La libéralisation des flux de capitaux financiers a supprimé le contrôle de légalité publique sur les banques et sur le capital des entreprises dans une économie mondiale où les États n’avaient plus les moyens d’une responsabilité monétaire. La libre négociation du crédit et de la convertibilité des changes en dollar a supprimé la réalité d’une maîtrise politique de l’économie humanisante. La déconnexion monétaire étatsunienne par déterritorialisation du capital entre l’économie réelle et l’économie des droits humains est désormais la norme mondiale. Les élites politiques du monde entier ont peu ou prou adhéré au régime du dollar libertaire pour ne plus assumer la responsabilité financière réelle de leurs promesses et de leurs discours.
Le crédit mondialisé en dollar finance les balances de paiements par des intérêts exclusivement privés, lesquels sont libres d’appliquer les régimes de droit les moins couteux tant en obligation du capital qu’en assurance fiscale publique. La cloison de verre entre le capital passif et le capital actif formée par toute monnaie librement convertible en dollar contient une triple incitation financière à détruire la réalité économique.
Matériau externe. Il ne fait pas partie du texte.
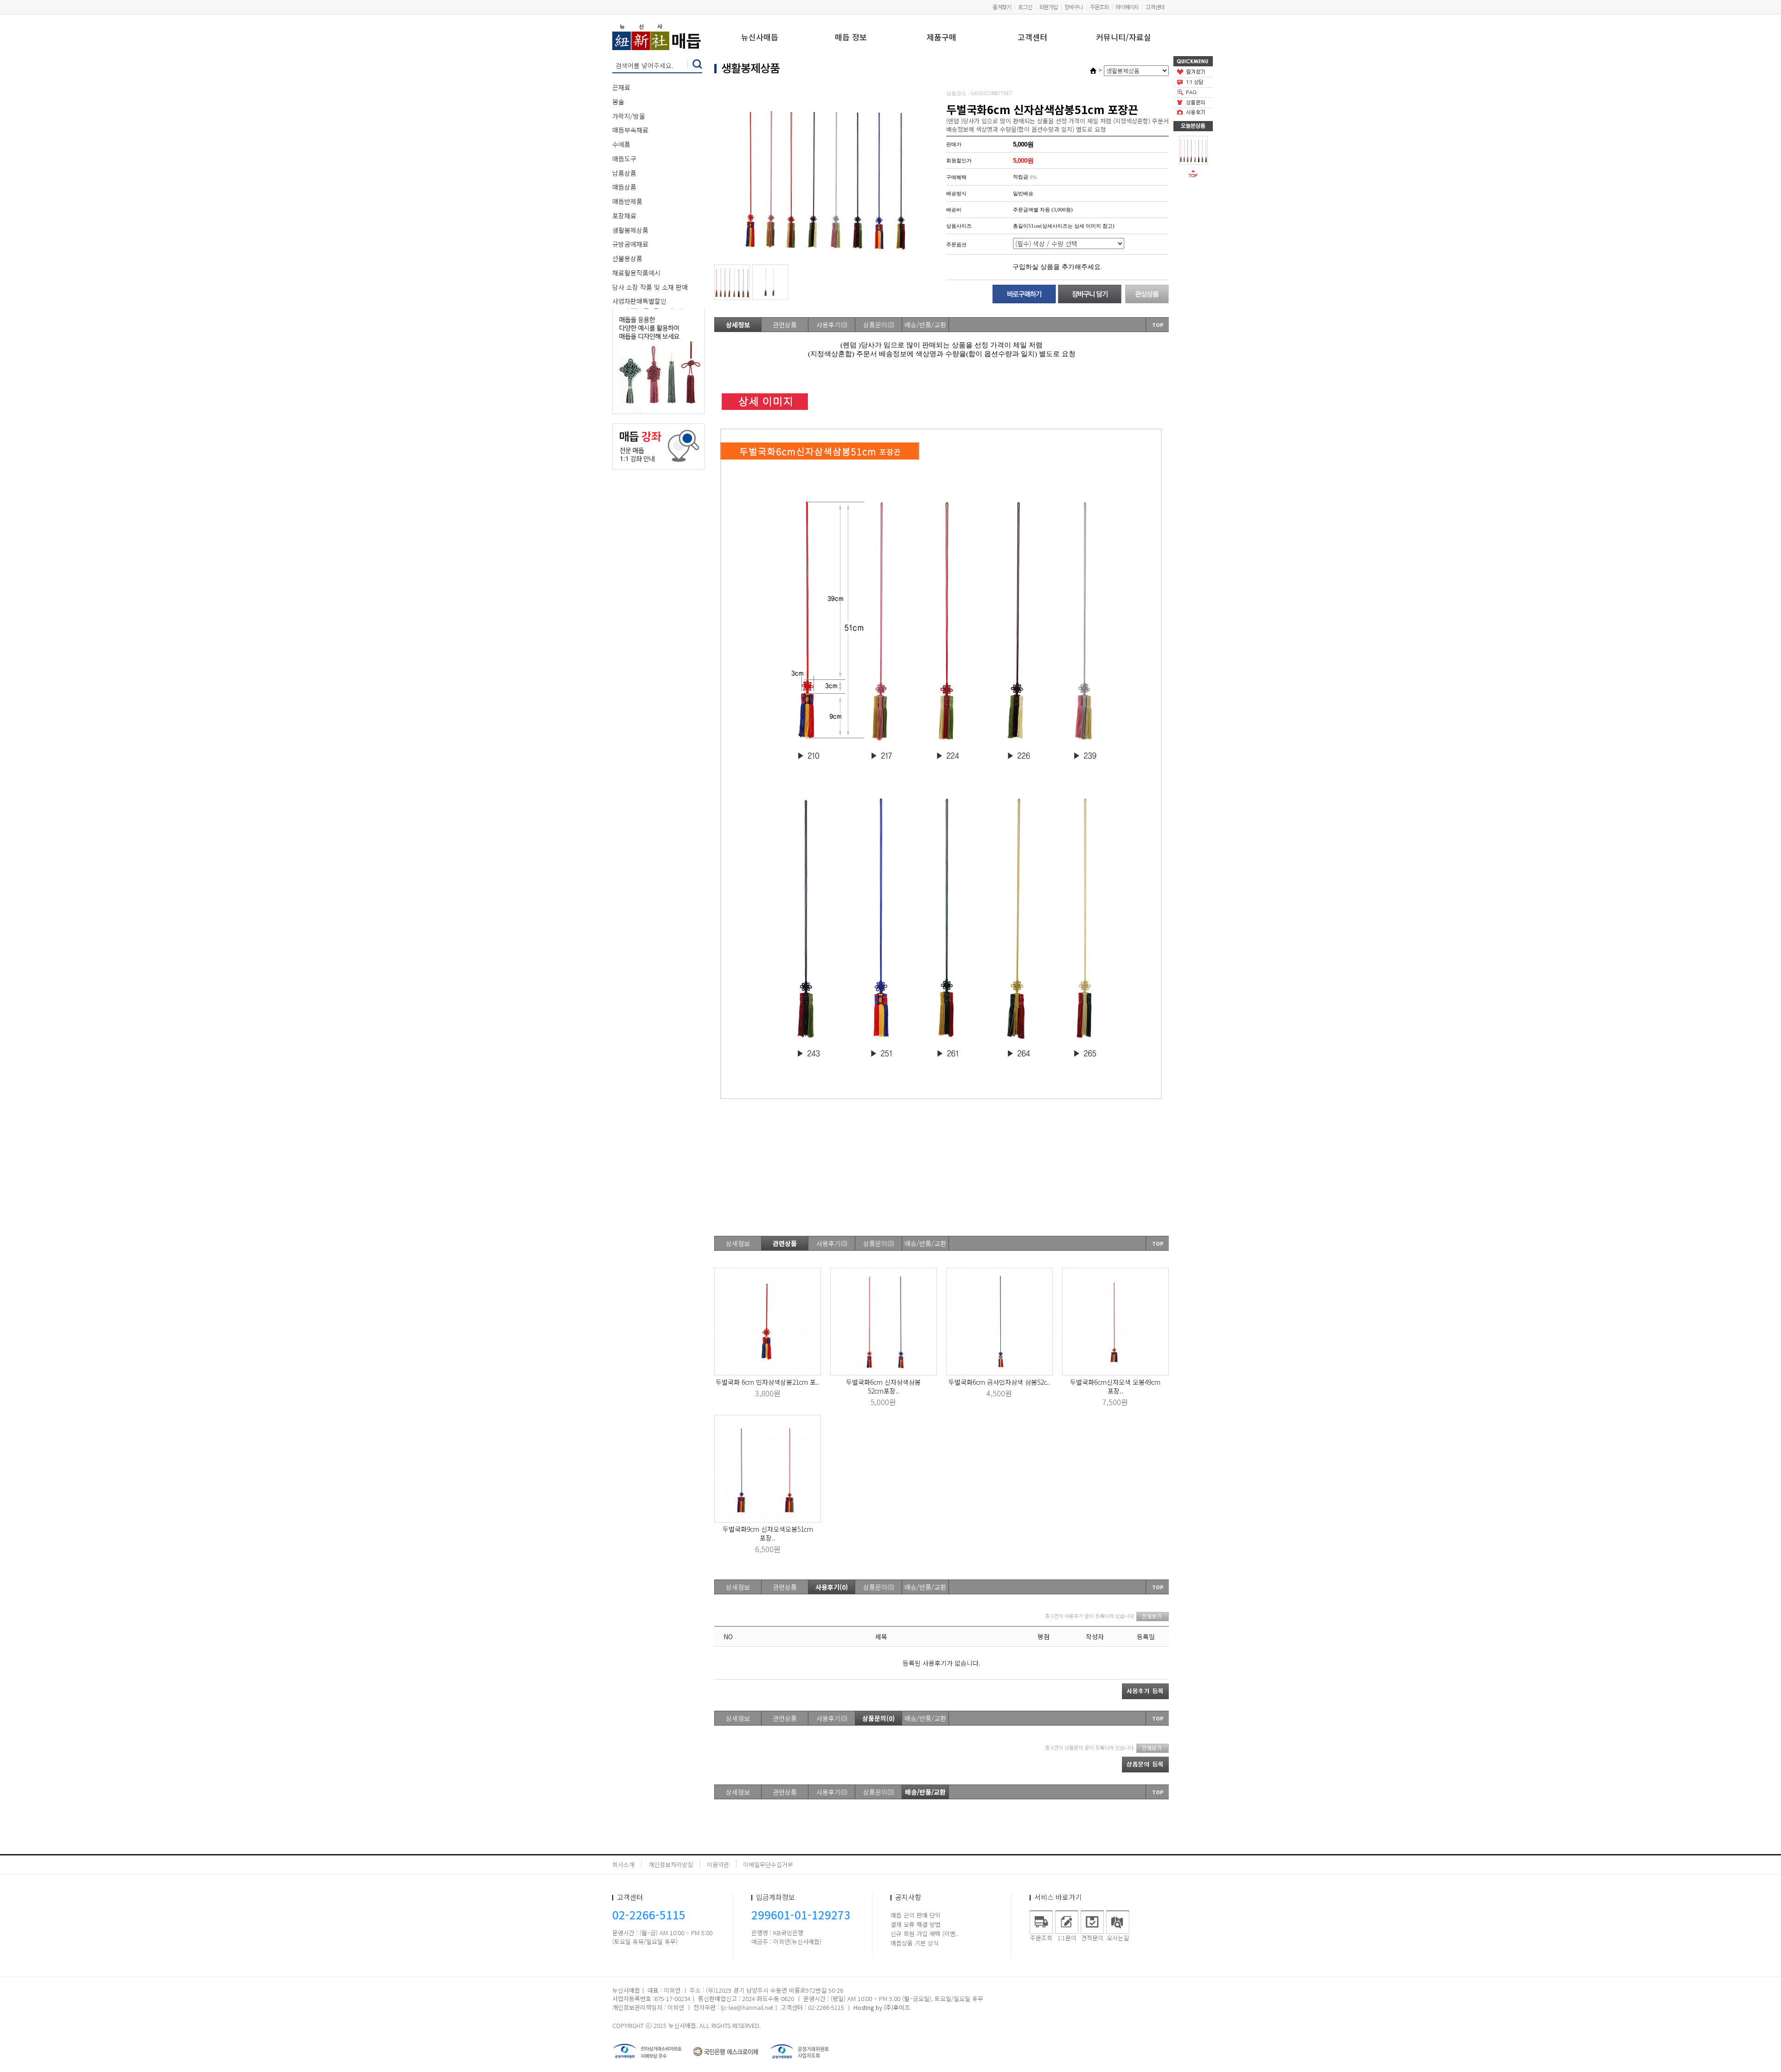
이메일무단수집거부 (768, 1864)
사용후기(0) (831, 324)
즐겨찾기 (1002, 7)
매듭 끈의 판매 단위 (915, 1915)
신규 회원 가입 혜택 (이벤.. (924, 1933)
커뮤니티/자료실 (1123, 38)
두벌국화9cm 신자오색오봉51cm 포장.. (768, 1533)
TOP (1158, 324)
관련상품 (785, 324)
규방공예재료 (630, 244)
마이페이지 (1127, 7)
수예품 (621, 144)
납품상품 (624, 173)
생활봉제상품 (630, 230)
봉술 (618, 101)
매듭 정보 (851, 38)
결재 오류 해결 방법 (915, 1924)
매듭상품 (624, 187)
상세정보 (738, 324)
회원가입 (1048, 7)
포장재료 (624, 215)
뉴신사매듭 (759, 38)
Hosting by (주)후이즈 (881, 2007)
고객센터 (1155, 7)
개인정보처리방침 (670, 1864)
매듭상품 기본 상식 (914, 1942)
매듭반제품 (627, 201)
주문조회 (1099, 7)
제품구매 (941, 38)
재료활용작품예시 (636, 272)
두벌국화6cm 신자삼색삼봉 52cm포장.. (883, 1386)
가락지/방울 (628, 116)
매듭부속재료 (630, 129)
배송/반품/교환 (925, 324)
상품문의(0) (878, 324)
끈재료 (621, 87)
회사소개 (623, 1864)
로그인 (1025, 7)
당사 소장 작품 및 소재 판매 (650, 287)
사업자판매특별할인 (639, 301)
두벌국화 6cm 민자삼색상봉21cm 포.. (768, 1382)
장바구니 (1073, 7)
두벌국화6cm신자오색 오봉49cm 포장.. (1115, 1386)
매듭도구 (624, 158)
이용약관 (718, 1864)
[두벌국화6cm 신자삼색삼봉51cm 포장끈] (1193, 149)
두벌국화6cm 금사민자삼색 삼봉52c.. (999, 1382)
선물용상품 (627, 258)
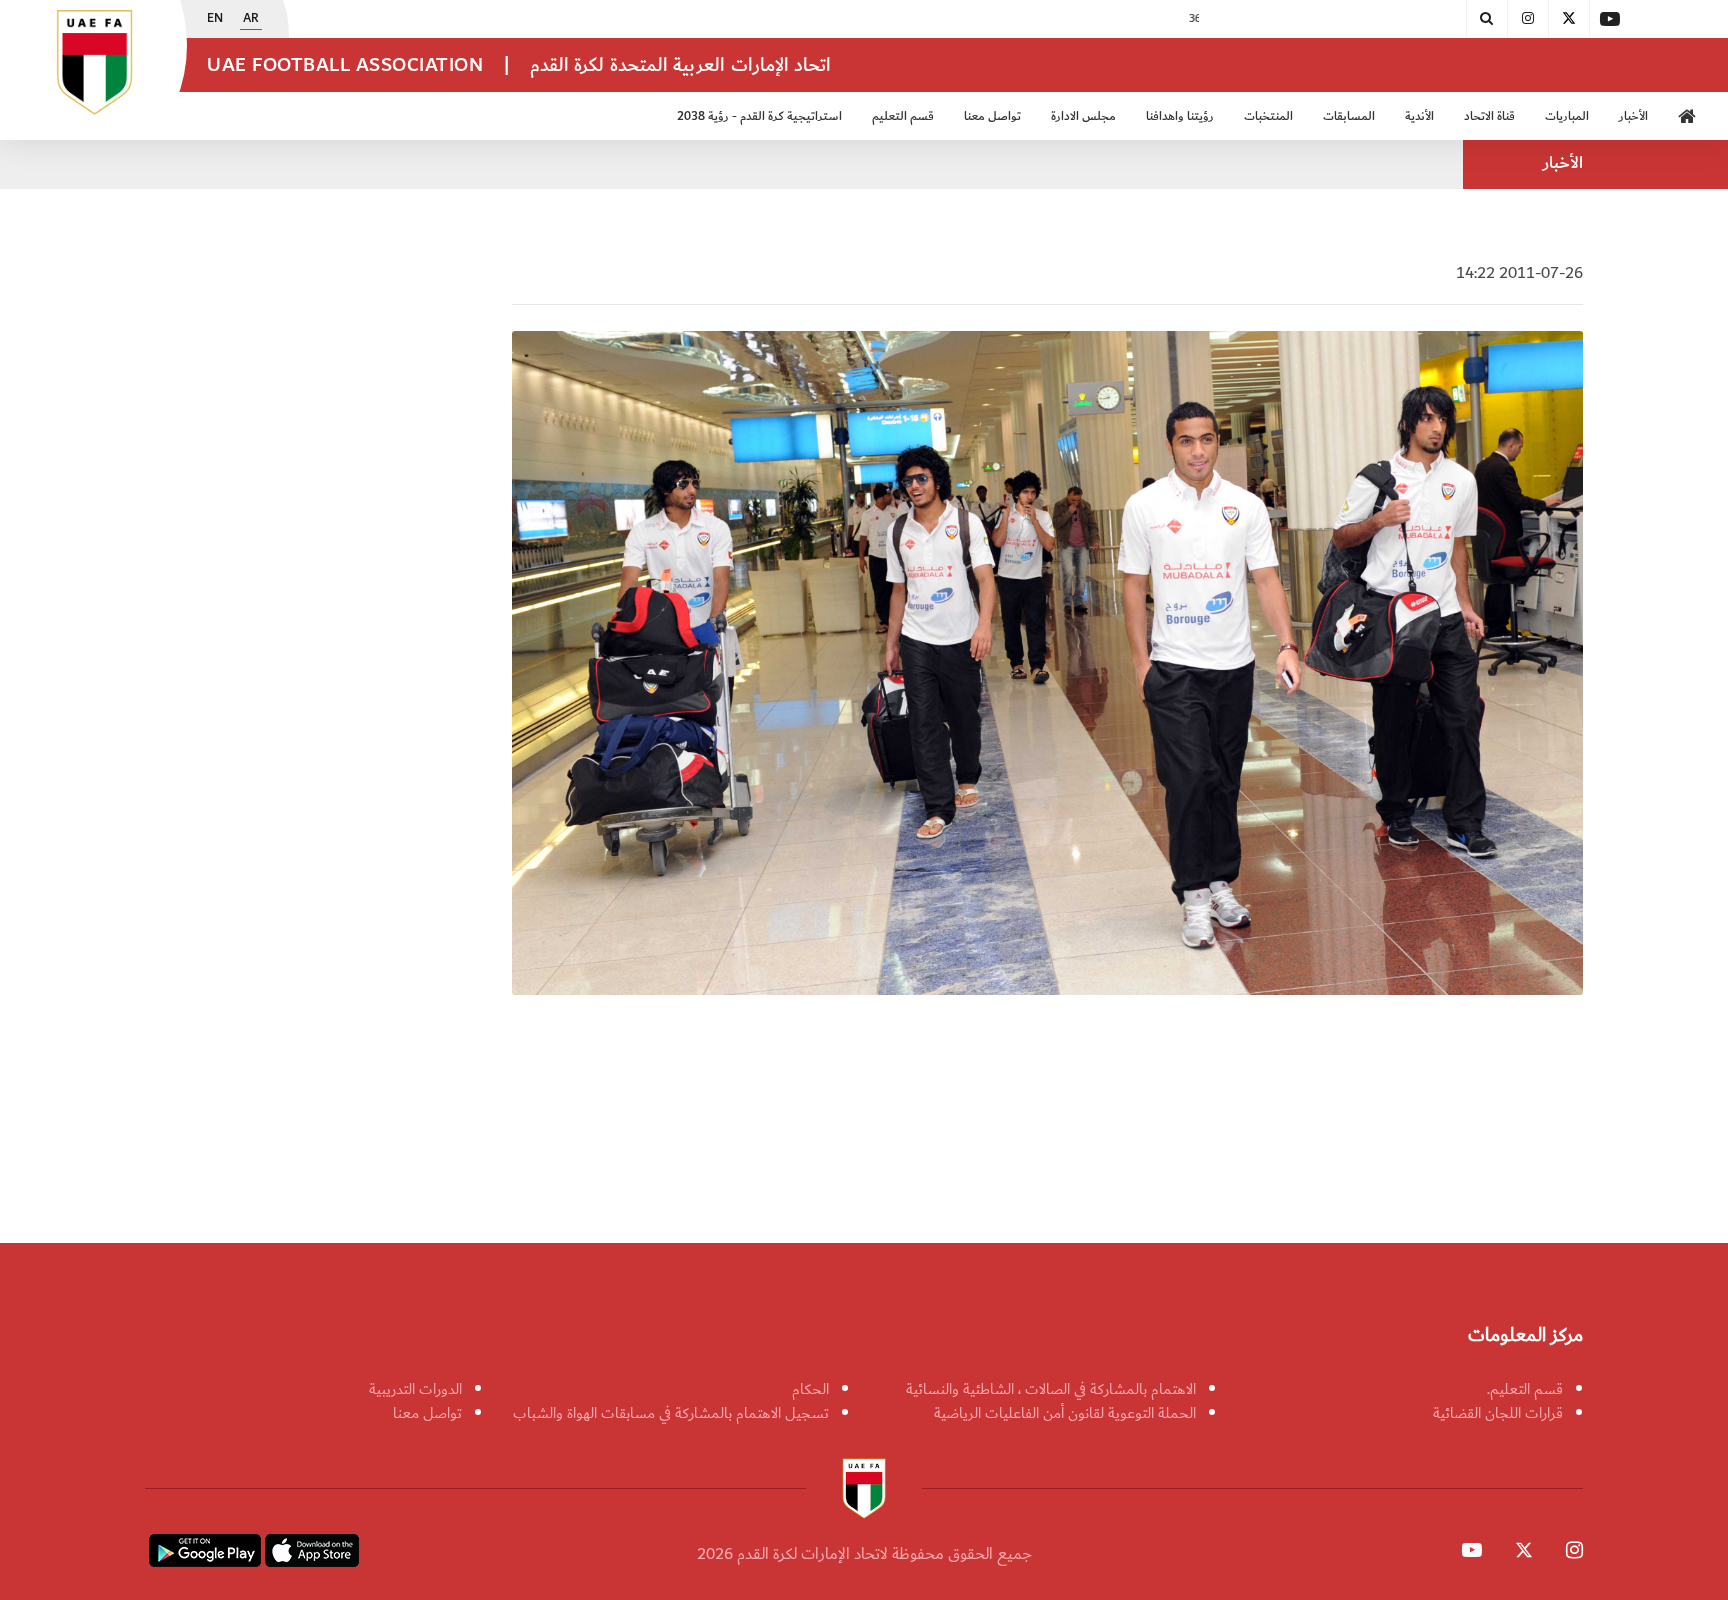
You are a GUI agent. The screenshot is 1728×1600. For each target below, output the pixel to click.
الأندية (1419, 116)
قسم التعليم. (1525, 1389)
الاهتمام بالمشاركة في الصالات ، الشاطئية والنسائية (1051, 1389)
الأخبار (1633, 116)
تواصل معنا (427, 1413)
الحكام (810, 1389)
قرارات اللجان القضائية (1498, 1413)
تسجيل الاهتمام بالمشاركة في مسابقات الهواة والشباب (671, 1413)
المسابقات (1349, 116)
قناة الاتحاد (1489, 116)
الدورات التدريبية (415, 1389)
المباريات (1567, 116)
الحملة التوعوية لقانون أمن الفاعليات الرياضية (1065, 1413)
La mise en concurrence systémique des souverainetés juridiques minimise indéfiniment la rémunération du travail des consommateurs. La rémunération du capital nominal transnational est déconnectée de la demande réelle mesurable des biens.
Le capital privé passif déterritorialisé est de fait exonéré de sa contribution économique à l’assurance publique des droits qui fondent l’existence du capital réel actif. Enfin le capital réel privé et public est librement dirigé par des intérêts cachés, illisibles au consommateur citoyen, qui imposent des choix d’investissement sans rapport vérifiable avec une croissance humaine réelle. Le décrochage systémique entre l’économie réelle et la comptabilité financière est en pratique comblé par la croissance virtuelle illimitée des dettes publiques et privées.
Les monnaies ne sont pas indexées sur l’efficacité économique des autorités publiques de régulation du crédit. Le droit n’est pas interprété dans des périmètres de souveraineté définie et délimité. Le calcul économique anonyme et anomique perd toute assise réelle. L’anticipation de la valeur ajoutée issue du travail est diluée dans des modèles financiers où les prix sont détachés des acheteurs et des vendeurs réels et où le travail de production effective n’est pas spécifié par les communautés humaines qui le font exister.
Le principe de la chambre de compensation keynésienne numérique est la restauration des États de droit réels au fondement du calcul économique. Chaque état de droit politique général ou entrepreneurial particulier est financièrement capitalisé par une unité d’œuvre décisionnelle qui est la monnaie. La monétisation du capital propre à chaque société constituée, établit la responsabilité effective du remboursement des dettes à tous les acteurs véritables de la production. La monétisation keynésienne du capital actif matérialise la convertibilité réelle des biens produits par une société particulière, en biens produits par d’autres sociétés constituées sur des finalités humaines différentiables et variables.
La numérisation intégrale de la monnaie interdit l’émission de titres de dette, de capital ou d’assurance, qui ne soient pas rattachables à des réalités physiques effectivement contrôlées par des personnes physiques identifiées et domiciliées dans une juridiction unique. Juridiquement et financièrement, une monnaie émise par une société politique ou entrepreneuriale quelconque se définit comme prime d’assurance du capital nominal émis. Le capital nominal évalué à son prix réel de marché est en substance la prime de crédit de tous les emprunts et dépôts dus par la société à tous ses citoyens travailleurs.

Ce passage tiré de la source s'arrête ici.